** Opening Passage block **
Pharmaceuticals and medical devices traditionally have different regulatory and evidence-generation pathways [35]. Given that various countries/agencies have separate HTA processes for the evaluation of medicines and medical devices, we could compare their methodological approaches to the consideration of surrogate endpoints [36]. The NICE technology appraisal is applicable to all medical technologies, whereas the NICE MTEP specifically considers medical devices and diagnostics. Similarly, in Australia, PBAC assesses pharmaceuticals and MSAC assesses medical devices. The PBAC and MSAC guidance on surrogate endpoints was similar, but we found more of a difference within NICE programmes. The NICE technology appraisal programme was much more detailed and directive in guidance than the MTEP, reflecting the traditionally greater evidence requirements for medicines than for devices. Whilst it might be expected that the evidence requirements for the use and validation of surrogate endpoints should not necessarily differ between health technologies and across disease areas, we recognise there may be challenges in application. For example, given the current regulatory requirements, for specific medical devices, randomised controlled trial (RCT) (and sometimes, non-RCT)-level evidence may not be available at the time of HTA appraisal and even after it [35, 37]. It is likely that the requirement of ‘several RCTs’ for good surrogate validation studies will never be satisfied for many indications requiring medical device-based procedures. When confronted with this challenge, there is a temptation to extrapolate validated surrogate endpoints from RCTs of medicines (e.g. the use of systolic blood pressure from RCTs of antihypertensive medicines) to medical-device-based therapies (e.g. renal denervation therapy). However, we caution against this approach, given that different modes of action and classes of therapies are known to affect the surrogate-to-final-outcome relationship.
** Closing Passage block **
** Opening Recorded information block **
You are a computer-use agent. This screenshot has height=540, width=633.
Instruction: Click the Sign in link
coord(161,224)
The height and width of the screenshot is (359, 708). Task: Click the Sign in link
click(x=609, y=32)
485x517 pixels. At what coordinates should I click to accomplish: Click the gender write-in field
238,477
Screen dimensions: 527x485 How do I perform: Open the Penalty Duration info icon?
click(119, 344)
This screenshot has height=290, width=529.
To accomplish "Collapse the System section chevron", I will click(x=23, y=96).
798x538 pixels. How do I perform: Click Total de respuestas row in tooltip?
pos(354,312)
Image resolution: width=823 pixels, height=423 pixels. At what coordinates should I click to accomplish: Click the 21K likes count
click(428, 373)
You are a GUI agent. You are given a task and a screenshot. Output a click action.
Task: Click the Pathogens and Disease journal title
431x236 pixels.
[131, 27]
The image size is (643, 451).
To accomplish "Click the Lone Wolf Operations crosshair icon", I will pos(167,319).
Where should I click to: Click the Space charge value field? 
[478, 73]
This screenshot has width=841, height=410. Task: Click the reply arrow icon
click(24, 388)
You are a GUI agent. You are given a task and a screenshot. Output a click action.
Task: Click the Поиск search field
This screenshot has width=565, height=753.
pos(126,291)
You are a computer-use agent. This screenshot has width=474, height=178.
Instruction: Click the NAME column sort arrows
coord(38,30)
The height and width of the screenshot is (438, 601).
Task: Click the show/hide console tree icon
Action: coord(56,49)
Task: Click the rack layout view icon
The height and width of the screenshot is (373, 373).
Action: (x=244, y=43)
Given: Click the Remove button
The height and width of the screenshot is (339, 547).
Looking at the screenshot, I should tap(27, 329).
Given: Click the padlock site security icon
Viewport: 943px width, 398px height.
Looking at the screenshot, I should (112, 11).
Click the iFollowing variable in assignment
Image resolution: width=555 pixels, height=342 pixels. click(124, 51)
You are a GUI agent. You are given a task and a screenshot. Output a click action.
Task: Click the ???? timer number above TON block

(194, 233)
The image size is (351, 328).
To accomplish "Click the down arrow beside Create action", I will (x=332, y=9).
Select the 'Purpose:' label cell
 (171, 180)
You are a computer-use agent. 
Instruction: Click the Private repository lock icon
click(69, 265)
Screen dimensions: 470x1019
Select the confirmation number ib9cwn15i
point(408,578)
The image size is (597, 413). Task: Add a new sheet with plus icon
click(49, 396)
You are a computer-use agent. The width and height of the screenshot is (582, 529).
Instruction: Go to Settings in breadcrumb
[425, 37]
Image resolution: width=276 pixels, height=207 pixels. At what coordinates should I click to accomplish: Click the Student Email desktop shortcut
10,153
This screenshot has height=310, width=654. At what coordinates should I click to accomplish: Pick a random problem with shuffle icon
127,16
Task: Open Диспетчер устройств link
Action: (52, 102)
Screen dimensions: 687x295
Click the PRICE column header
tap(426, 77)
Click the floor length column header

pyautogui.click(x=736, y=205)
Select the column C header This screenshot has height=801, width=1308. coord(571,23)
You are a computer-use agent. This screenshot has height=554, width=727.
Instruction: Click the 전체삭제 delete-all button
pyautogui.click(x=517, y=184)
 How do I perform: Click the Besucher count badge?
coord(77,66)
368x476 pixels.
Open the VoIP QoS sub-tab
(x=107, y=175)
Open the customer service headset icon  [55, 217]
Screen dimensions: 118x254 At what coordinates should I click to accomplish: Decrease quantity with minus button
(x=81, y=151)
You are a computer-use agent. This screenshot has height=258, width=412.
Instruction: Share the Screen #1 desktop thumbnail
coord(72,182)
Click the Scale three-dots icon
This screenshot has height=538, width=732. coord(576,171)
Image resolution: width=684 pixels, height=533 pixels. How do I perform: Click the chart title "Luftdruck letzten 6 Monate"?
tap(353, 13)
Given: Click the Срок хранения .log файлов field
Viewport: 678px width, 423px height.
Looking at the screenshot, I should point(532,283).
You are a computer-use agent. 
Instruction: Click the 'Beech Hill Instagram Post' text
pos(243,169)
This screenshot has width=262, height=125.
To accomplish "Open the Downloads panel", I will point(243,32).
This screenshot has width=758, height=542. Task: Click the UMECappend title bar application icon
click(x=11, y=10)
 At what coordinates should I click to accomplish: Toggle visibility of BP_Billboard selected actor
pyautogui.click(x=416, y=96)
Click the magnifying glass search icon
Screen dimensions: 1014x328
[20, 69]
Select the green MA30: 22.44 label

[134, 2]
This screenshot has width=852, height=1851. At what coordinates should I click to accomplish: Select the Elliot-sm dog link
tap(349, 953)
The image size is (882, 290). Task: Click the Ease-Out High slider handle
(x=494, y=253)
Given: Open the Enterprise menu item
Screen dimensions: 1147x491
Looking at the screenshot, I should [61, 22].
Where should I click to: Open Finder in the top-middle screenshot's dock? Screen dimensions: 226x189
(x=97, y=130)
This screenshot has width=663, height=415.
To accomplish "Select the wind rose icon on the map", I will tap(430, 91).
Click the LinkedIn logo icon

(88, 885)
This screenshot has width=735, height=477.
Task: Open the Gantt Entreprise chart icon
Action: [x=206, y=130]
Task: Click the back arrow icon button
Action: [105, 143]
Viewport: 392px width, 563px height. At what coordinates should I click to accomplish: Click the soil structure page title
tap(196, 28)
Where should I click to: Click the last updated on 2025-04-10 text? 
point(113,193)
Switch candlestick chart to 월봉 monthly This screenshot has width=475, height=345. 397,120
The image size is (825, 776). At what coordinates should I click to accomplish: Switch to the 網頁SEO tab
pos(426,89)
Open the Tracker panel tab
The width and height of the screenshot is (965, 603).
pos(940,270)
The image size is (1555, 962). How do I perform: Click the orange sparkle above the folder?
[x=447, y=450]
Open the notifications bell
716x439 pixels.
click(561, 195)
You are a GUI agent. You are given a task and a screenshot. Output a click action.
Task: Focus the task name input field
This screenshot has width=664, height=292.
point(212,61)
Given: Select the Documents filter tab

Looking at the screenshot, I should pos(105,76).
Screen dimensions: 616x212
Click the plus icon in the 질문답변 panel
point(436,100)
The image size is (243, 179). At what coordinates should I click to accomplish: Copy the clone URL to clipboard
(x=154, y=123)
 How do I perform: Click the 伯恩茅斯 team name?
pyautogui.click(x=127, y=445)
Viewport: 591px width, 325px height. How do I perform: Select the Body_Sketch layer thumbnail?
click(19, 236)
** Closing Recorded information block **
- [Problem set]:
1/ Say whether each statement agrees with the passage on surrogate endpoints. Answer yes or no and quote the passage's deciding words: (a) In Australia, PBAC is the body that assesses medical devices. (b) The NICE technology appraisal programme gave more detailed guidance than the MTEP. (c) The authors endorse carrying validated surrogate endpoints over from medicine trials to device-based therapies.
2/ Continue the passage on surrogate endpoints in health technology assessment from its last sentence.

- [Answers provided]:
1/
(a) No: "PBAC assesses pharmaceuticals and MSAC assesses medical devices"
(b) Yes: "The NICE technology appraisal programme was much more detailed and directive in guidance than the MTEP"
(c) No: "However, we caution against this approach"

2/
Our study provides a comprehensive contemporary review of methods guidance across international HTA agencies on the use of surrogate endpoints. We explored a larger sample of agencies and documents than did the previous survey [17]. However, available resources (particularly time and linguistic access) limited the inclusion of non-European agencies to those of Australia and Canada. Furthermore, this survey only looked at publicly available documents and not at internal documentation that may be circulated within HTA agencies. As described in Sect. 2, methodological advisory documents [27, 30] were also considered, as—in our opinion—they constitute important material to inform and complement methods practice.

5 Conclusion

This updated survey of international HTA agencies demonstrates an increase in the methodological guidance for the use of surrogate endpoints over the last decade, largely based on the adoption of EUnetHTA guidance on surrogates published in 2015. Nevertheless, we found considerable differences in the depth of this guidance, with only a few agencies currently having guidelines that provide detailed methodological advice on the statistical methods and metrics for surrogate validation that are deemed acceptable. Further methodological and policy research in the harmonization of approaches to surrogate outcomes evidence in healthcare decision making is warranted. The recent EU proposal of joint HTA clinical assessment [38] may provide the opportunity for implementation of a harmonised approach to the validation of the handling of surrogate endpoints across Europe. Our study also suggests an almost exclusive consideration of surrogate endpoints from a clinical efficacy/effectiveness perspective. Opportunities therefore remain to further clarify the effective and consistent use of surrogate endpoints in other HTA domains, especially safety and cost effectiveness.